=== INFORMATION PROVIDED ===

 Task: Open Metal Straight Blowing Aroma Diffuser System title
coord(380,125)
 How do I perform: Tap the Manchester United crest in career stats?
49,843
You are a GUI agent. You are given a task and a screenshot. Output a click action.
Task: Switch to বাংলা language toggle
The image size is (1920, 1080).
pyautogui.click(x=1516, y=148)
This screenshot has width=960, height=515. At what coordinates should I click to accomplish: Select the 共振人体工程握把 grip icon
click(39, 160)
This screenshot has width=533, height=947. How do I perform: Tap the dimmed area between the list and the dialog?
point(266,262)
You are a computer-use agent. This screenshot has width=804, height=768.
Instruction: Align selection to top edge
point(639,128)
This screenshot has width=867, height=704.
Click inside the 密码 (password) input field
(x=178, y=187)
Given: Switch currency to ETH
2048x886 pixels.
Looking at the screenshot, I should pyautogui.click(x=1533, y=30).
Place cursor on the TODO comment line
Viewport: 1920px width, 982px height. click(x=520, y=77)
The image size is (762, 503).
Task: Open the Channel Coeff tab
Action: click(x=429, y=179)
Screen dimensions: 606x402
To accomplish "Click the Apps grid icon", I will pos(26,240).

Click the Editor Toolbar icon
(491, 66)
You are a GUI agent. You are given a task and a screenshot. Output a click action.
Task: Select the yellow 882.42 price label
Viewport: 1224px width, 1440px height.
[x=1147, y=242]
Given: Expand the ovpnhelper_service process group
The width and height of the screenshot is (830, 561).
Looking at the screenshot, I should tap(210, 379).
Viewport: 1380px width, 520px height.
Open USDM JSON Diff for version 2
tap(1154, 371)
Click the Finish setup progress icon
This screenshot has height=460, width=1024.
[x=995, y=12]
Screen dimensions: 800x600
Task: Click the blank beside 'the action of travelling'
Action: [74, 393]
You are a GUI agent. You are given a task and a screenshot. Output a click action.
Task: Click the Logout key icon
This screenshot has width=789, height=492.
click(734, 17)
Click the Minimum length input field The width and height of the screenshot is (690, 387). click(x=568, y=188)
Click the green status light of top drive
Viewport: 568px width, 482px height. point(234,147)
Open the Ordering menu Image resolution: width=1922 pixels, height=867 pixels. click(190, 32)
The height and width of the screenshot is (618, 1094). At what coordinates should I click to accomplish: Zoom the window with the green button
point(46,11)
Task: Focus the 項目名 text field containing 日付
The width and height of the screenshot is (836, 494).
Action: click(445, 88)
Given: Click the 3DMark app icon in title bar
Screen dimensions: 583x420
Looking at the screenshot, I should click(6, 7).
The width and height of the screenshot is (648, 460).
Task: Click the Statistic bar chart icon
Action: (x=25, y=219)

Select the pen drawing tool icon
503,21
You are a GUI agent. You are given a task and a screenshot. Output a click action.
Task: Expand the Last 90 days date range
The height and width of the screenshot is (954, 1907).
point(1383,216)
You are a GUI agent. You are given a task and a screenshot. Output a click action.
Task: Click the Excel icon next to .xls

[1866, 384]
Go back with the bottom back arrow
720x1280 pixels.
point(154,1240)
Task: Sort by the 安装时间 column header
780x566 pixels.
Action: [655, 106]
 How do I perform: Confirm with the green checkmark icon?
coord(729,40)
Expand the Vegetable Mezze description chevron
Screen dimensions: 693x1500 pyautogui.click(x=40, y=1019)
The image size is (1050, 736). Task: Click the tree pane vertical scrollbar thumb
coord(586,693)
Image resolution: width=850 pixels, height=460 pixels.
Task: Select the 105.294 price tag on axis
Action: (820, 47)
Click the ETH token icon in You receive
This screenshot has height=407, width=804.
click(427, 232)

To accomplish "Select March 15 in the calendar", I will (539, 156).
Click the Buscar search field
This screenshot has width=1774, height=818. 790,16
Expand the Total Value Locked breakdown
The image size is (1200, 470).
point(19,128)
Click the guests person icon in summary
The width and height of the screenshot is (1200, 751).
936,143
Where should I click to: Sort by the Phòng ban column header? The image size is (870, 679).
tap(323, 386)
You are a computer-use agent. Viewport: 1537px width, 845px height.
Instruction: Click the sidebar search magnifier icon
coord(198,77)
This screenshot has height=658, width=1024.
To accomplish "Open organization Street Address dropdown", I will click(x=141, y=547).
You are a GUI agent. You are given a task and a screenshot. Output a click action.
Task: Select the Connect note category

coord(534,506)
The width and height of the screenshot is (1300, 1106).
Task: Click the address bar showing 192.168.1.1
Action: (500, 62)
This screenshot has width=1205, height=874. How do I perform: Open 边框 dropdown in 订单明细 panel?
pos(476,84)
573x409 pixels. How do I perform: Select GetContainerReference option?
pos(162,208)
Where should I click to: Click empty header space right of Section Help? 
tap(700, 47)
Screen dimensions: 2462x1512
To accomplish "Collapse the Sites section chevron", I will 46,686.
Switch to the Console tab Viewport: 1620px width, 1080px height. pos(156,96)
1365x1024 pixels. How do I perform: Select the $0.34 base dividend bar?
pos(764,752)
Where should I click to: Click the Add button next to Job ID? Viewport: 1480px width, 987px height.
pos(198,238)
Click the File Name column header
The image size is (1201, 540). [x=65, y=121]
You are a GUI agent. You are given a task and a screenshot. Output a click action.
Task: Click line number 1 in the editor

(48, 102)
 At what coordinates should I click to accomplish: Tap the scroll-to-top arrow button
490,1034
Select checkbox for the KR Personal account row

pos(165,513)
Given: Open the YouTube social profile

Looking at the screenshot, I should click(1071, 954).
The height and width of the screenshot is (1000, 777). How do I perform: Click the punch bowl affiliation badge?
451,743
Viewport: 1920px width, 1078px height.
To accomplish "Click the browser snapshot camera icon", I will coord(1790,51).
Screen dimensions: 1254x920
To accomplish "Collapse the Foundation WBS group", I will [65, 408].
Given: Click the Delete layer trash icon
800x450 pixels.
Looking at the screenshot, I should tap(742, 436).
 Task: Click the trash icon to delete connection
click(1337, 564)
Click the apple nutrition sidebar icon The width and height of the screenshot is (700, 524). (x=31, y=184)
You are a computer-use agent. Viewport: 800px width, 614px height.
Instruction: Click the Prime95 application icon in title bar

===

Using the listing above, pull out all lines that hold the word "group".

§ OUTPUT BELOW:
Given: Expand the ovpnhelper_service process group
To accomplish "Collapse the Foundation WBS group", I will [65, 408].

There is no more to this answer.